## [WHAT IS REQUIRED]
Copy the lines below word for word, starting at the line that contains "Image resolution: width=600" and ending at the last line. Leave the pictures out.

## [DATA IN THIS EXERCISE]
+++++
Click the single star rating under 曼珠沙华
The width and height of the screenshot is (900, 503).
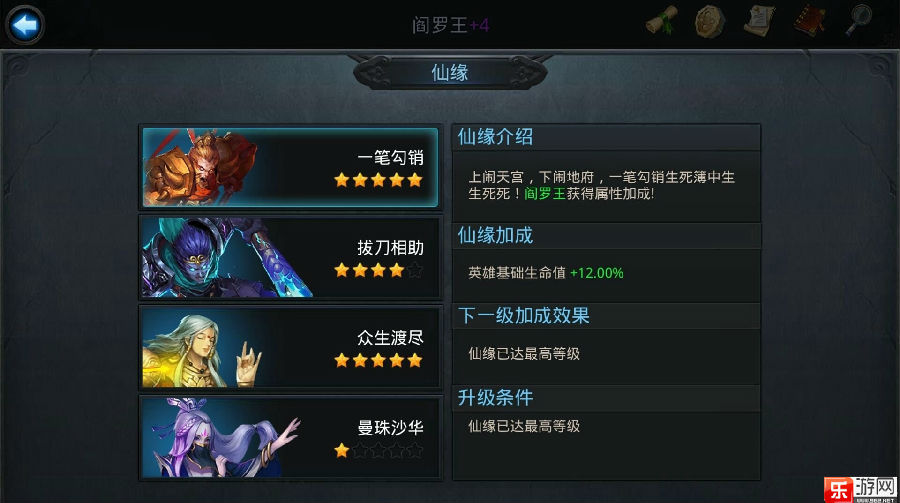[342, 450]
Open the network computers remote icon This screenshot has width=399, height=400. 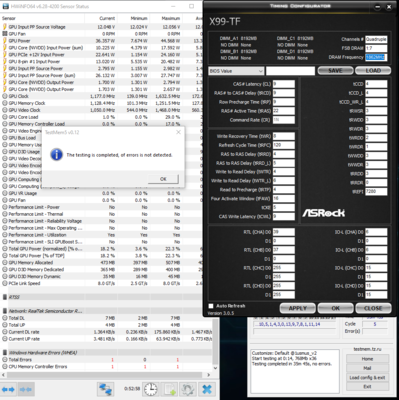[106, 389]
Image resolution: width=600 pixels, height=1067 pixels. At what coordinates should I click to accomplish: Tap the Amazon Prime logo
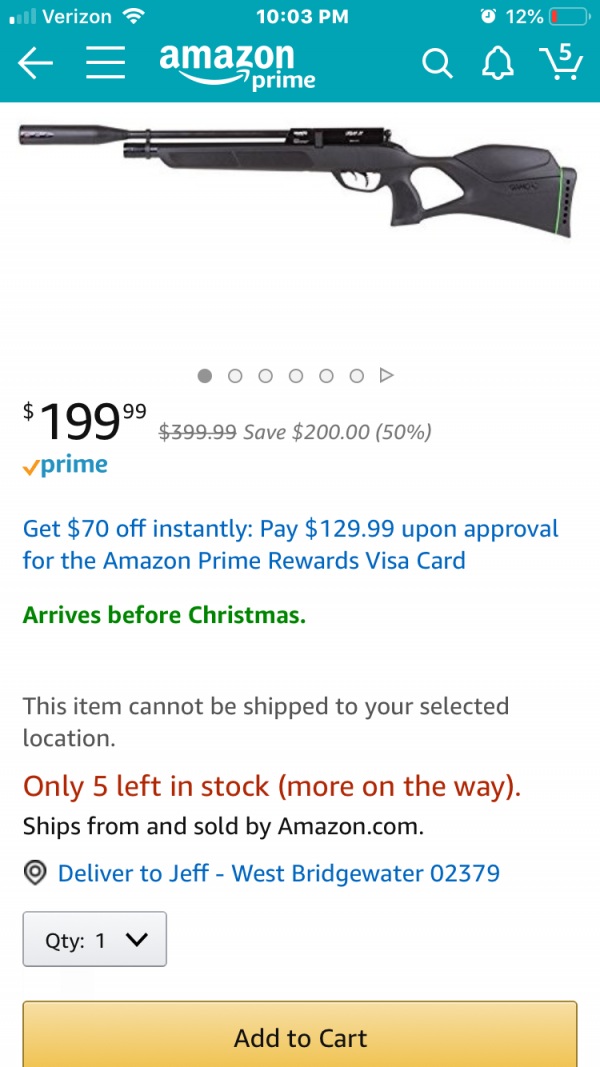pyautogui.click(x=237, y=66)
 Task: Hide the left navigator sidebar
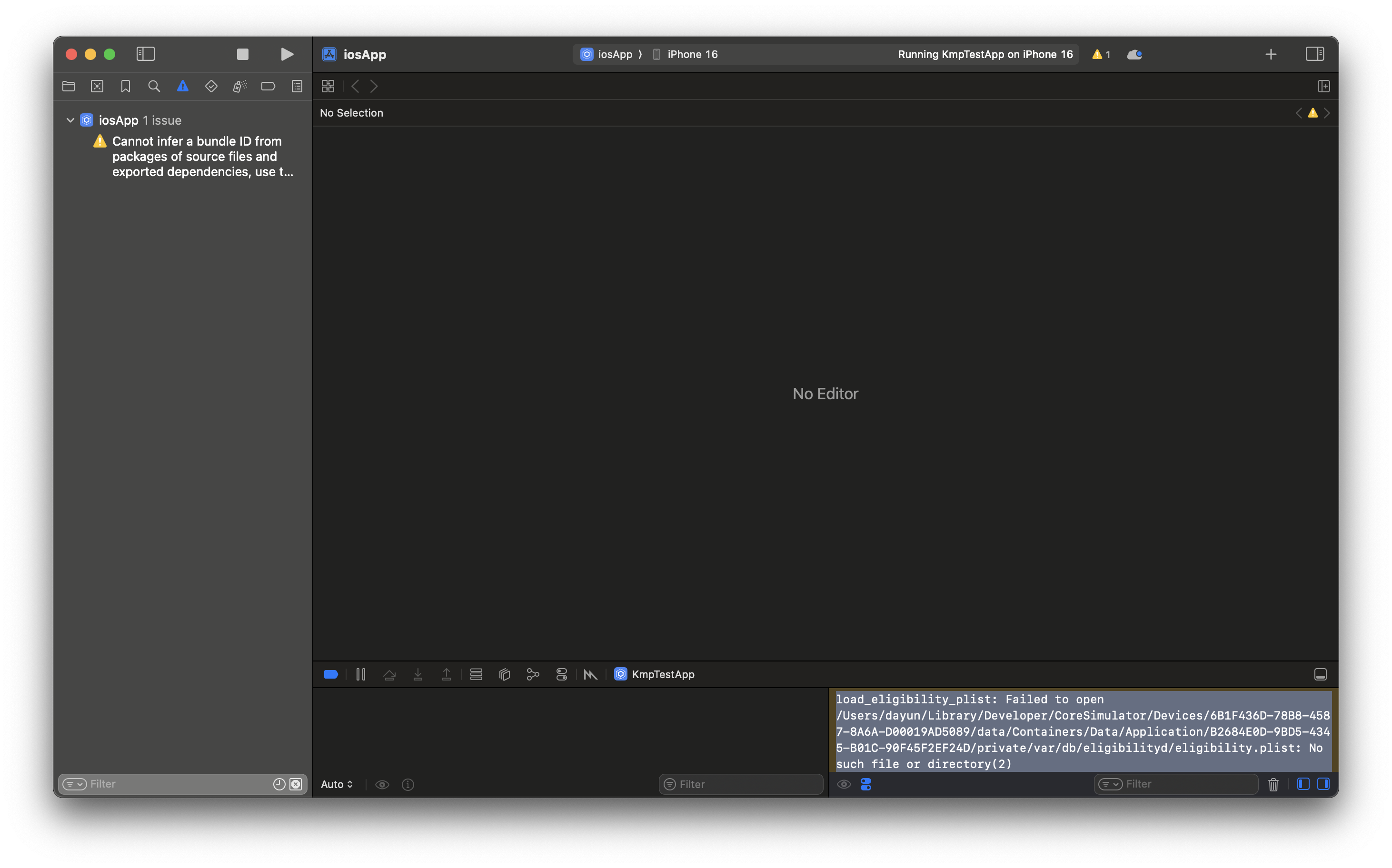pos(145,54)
+++++
## [COMPLETED TASK]
Image resolution: width=600 pixels, height=1067 pixels. At what coordinates should I click to accomplish: Tap the Amazon Prime logo
pyautogui.click(x=237, y=66)
 Task: Hide the left navigator sidebar
pos(145,54)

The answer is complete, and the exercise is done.